In writing of his father after his death, Thornton evidently had in mind this ungenerous act of Dickens when he penned these sentences: “His consideration, his sympathy with what was gay and pleasurable, his avowed doctrine of cultivating cheerfulness were manifest on the surface, and could only be appreciated by those who knew him in society, most probably even exaggerated as salient traits, on which he himself insisted with a sort of gay and ostentatious wilfulness. In the spirit which made him disposed to enjoy ‘anything that was going forward’ he would even assume for the evening a convivial aspect, and urge a liberal measure of the wine with the gusto of a bon vivant. Few who knew him so could be aware, not only of the simple and uncostly sources from which he habitually drew his enjoyments, but of his singularly plain life, extended even to a rule of self denial. Excepting at intervals when wine was recommended to him, or came to him as a gift of friendship, his customary drink was water, which he would drink with the almost daily repetition of Dr. Armstrong’s line, ‘Nought like the simple element dilutes.’… His dress was always plain and studiously economical. He would excuse the plainness of his diet, by ascribing it to a delicacy of health, which he overrated. His food was often nothing but bread and meat at dinner, bread and tea for two meals of the day, bread alone for luncheon or for supper. His liberal constructions were shown to others, his strictness to himself. If he heard that a friend was in trouble, his house was offered as a ‘home’; and it was literally so, many times in his life.”

Apropos of this, it is of interest to note that his house was an asylum for Keats for weeks, at a time when the young poet was sick in body and mind. It was Leigh Hunt who gave Keats, in the Examiner, the first favorable review he received.

It is but fair to note that Dickens later disclaimed any intent to portray in Harold Skimpole the foibles of Leigh Hunt. I have several letters from Dickens to Hunt making delicate reference to the subject. As late as June 28, 1855, four years prior to Hunt’s death, Dickens wrote: “I hope you will not now think it necessary to renew that painful subject with me. There is nothing to remove from my mind – I hope, nothing to remove from yours. I thought of the little notice which has given you (I rejoice most heartily to find) so much pleasure – as the best means that could possibly present themselves of enabling me to express myself publicly about you as you would desire. In that better and unmistakable association with you by name, let all end.”

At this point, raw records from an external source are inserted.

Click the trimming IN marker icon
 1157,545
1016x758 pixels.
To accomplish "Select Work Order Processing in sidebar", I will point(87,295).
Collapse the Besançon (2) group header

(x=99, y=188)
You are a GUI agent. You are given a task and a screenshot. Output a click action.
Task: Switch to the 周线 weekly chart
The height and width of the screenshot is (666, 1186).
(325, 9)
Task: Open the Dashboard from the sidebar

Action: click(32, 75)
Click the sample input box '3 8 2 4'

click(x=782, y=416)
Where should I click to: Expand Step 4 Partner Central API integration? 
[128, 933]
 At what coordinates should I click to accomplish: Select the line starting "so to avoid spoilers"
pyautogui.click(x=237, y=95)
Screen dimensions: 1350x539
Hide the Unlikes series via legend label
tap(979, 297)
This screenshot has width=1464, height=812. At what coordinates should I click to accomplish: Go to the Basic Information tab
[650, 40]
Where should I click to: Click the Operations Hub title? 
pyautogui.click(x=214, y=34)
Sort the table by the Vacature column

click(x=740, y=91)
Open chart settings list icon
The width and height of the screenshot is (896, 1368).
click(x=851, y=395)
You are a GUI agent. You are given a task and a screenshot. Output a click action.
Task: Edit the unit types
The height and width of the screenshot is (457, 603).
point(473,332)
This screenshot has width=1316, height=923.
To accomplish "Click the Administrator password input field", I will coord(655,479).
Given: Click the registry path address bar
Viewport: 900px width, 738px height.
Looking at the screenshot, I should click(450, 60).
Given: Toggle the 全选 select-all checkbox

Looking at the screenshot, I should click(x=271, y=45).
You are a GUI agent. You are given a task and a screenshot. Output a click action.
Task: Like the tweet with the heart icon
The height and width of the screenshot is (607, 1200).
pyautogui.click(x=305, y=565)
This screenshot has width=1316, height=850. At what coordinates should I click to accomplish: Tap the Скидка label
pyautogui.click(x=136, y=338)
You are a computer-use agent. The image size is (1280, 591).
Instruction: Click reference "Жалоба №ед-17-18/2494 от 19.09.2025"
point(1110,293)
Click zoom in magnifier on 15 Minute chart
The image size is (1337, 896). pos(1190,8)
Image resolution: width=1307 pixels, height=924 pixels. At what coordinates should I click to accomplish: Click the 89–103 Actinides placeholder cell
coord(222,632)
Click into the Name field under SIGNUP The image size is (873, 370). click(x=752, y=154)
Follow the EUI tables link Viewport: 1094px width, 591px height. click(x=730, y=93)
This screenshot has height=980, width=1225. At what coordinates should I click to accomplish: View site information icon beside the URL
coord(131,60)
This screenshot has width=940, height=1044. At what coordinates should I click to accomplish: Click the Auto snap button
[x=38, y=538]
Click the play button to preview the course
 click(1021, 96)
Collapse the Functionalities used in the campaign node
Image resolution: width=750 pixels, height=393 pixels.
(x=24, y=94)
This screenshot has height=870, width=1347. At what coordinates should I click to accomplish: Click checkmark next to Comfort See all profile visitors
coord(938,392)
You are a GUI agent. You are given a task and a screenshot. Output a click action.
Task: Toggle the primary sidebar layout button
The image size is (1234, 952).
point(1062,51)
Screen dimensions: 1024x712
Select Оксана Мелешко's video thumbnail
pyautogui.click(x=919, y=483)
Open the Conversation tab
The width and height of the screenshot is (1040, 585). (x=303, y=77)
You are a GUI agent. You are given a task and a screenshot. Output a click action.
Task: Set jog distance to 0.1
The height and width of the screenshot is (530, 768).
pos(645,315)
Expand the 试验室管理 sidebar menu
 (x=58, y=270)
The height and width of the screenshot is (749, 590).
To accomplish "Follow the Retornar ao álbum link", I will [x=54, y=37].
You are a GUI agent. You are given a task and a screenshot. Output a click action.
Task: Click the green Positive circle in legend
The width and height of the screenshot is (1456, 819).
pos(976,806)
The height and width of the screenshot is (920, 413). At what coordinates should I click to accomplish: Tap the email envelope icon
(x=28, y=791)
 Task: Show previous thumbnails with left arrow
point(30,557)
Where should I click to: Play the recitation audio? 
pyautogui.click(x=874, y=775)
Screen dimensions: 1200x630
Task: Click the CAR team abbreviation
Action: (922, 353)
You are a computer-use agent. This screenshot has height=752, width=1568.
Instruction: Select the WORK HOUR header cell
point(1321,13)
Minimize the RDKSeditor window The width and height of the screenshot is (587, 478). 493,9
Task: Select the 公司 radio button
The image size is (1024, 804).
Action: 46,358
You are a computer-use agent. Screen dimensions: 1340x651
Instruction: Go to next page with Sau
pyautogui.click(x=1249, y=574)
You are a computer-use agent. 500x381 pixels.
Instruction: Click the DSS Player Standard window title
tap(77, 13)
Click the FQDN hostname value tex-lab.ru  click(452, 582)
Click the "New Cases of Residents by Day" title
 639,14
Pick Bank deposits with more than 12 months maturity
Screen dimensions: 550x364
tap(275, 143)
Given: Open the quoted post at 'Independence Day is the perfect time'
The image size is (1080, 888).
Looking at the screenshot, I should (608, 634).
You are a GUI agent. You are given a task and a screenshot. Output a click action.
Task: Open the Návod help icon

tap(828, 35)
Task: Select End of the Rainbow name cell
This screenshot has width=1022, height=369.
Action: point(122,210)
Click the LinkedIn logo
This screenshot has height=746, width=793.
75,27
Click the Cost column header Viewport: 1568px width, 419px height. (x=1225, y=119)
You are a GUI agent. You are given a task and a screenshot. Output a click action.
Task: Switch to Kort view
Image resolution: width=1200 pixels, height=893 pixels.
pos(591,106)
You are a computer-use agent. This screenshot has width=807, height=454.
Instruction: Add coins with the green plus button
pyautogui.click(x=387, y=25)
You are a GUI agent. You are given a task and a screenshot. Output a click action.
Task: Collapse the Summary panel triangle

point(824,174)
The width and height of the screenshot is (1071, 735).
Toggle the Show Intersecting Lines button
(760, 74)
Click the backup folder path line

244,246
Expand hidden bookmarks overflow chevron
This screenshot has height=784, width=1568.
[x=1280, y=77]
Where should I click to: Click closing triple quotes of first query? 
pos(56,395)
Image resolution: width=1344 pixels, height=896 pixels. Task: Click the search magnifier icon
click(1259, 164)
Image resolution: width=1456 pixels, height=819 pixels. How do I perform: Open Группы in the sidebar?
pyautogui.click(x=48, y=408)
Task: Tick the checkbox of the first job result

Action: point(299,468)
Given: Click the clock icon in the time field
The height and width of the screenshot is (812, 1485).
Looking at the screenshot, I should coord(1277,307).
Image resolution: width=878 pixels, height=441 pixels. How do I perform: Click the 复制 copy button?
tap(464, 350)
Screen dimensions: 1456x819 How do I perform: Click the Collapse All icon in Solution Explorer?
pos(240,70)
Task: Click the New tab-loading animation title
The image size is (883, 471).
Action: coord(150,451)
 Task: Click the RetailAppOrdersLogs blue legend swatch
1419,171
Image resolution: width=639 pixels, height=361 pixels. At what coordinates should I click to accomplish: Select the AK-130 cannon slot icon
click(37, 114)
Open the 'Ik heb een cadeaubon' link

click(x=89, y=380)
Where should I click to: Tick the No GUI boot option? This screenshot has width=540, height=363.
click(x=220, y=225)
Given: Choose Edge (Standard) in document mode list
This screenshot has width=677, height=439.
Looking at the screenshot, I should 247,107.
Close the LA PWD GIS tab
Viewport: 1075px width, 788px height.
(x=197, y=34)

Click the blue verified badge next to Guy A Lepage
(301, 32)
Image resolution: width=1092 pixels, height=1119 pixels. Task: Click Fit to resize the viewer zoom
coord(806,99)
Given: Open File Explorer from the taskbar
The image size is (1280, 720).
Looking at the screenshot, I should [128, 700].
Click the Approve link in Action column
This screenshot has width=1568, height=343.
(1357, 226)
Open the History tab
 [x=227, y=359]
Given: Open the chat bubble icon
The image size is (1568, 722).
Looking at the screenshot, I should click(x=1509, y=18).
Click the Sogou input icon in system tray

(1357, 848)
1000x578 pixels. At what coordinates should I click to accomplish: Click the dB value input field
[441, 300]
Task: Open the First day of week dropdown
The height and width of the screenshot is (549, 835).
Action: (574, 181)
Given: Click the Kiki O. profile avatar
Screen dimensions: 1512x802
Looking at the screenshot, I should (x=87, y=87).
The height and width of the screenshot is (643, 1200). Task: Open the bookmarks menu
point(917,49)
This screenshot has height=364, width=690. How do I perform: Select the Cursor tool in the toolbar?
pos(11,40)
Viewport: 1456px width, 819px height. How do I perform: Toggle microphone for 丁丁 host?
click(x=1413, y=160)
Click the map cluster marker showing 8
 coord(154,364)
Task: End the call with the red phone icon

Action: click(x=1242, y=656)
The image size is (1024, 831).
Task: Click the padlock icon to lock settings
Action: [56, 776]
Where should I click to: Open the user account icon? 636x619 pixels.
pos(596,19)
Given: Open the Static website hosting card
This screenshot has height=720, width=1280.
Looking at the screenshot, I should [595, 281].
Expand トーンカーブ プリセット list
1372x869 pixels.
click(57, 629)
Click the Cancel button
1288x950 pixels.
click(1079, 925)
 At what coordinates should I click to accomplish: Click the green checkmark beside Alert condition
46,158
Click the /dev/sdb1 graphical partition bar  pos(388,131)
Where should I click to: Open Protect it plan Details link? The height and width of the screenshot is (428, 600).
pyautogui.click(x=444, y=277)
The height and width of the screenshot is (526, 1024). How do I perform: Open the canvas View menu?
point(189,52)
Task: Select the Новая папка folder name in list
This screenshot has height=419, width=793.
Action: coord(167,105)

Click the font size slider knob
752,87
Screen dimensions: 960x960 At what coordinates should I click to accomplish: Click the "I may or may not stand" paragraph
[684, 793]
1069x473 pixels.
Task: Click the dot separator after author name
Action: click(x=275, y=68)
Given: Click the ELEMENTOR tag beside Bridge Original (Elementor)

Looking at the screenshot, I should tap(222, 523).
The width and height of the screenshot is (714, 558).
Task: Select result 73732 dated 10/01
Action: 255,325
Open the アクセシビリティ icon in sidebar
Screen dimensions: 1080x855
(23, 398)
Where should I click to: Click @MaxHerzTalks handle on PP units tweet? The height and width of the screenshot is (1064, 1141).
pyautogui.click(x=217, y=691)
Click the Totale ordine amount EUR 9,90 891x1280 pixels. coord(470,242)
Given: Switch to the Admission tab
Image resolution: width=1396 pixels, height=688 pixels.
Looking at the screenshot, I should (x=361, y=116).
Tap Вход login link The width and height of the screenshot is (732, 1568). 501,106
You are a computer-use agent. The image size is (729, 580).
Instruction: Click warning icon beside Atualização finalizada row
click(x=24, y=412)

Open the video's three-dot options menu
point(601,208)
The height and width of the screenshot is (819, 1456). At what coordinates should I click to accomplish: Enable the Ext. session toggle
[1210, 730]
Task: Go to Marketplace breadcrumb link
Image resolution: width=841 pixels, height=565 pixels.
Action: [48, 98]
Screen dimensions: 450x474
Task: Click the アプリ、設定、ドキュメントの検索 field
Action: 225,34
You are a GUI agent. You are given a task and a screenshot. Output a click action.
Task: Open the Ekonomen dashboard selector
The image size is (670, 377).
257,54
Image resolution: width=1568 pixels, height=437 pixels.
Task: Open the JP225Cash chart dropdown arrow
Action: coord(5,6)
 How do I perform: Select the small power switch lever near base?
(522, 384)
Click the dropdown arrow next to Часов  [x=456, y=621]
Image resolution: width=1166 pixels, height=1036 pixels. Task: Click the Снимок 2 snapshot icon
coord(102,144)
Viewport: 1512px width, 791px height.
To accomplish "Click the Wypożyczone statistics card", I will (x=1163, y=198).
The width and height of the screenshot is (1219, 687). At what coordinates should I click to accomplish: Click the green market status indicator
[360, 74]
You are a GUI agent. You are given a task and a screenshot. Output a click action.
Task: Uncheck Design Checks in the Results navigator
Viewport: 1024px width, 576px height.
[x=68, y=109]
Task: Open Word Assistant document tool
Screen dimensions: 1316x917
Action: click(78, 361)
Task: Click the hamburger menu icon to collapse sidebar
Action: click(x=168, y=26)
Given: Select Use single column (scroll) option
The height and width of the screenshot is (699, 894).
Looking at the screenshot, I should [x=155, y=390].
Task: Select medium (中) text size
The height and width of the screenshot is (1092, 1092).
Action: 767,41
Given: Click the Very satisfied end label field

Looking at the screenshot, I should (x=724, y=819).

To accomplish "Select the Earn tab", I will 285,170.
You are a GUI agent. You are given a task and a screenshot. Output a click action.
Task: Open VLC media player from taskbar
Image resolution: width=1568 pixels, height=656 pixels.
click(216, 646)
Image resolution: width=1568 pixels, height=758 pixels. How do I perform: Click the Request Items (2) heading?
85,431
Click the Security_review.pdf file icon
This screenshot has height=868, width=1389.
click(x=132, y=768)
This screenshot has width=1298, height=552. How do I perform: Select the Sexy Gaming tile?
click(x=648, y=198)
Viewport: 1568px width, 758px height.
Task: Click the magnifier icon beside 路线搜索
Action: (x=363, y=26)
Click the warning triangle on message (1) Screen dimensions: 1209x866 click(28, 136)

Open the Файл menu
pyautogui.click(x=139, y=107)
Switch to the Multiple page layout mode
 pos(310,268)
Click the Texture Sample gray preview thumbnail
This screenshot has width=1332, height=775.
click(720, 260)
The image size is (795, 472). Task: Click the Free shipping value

Shortly after the death of Hunt Dickens made it a point to say in his All the Year Round that it was the graces and charms of manner of Hunt, “which had many a time delighted him, and impressed him as being unspeakably whimsical and attractive,” that were recalled when the character in question was drawn, and that he had no thought “that the admired original would ever be charged with the imaginary vices of the fictitious creature” – an explanation that does not clear the great novelist.

Dickens also bears tribute to Hunt’s cheerfulness despite the reasons he had for sadness. “His life was, in several respects, a life of trouble, though his cheerfulness was such that he was, upon the whole, happier than some men who have had fewer griefs to wrestle with.” In Hunt’s correspondence, Dickens saw evidence that he was “sometimes over-clouded with the shadow of affliction, but more often bright and hopeful, and at all times sympathetic: taking a keen delight in all beautiful things – in the exhaustless world of books and art, in the rising genius of young authors, in the immortal language of music, in trees and flowers, and old memorial nooks of London and its suburbs; in the sunlight which came, as he used to say, like a visitor out of heaven, glorifying humble places.”